Please repeat the rows below word for word, leaving out the pictures.

**Rows for locating words and elements:**
───
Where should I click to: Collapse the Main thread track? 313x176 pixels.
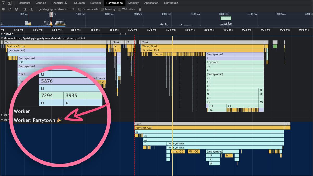(x=2, y=38)
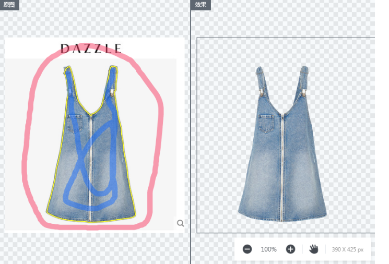
Task: Click the chest pocket on original dress
Action: (75, 124)

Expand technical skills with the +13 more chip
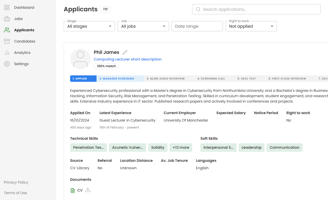pyautogui.click(x=181, y=147)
───
**FINAL ANSWER:**
Where should I click to: Collapse the Main thread track? 313x176 pixels.
(x=2, y=38)
Task: Click the chest pocket on original dress
Action: (75, 124)

Expand technical skills with the +13 more chip
pyautogui.click(x=181, y=147)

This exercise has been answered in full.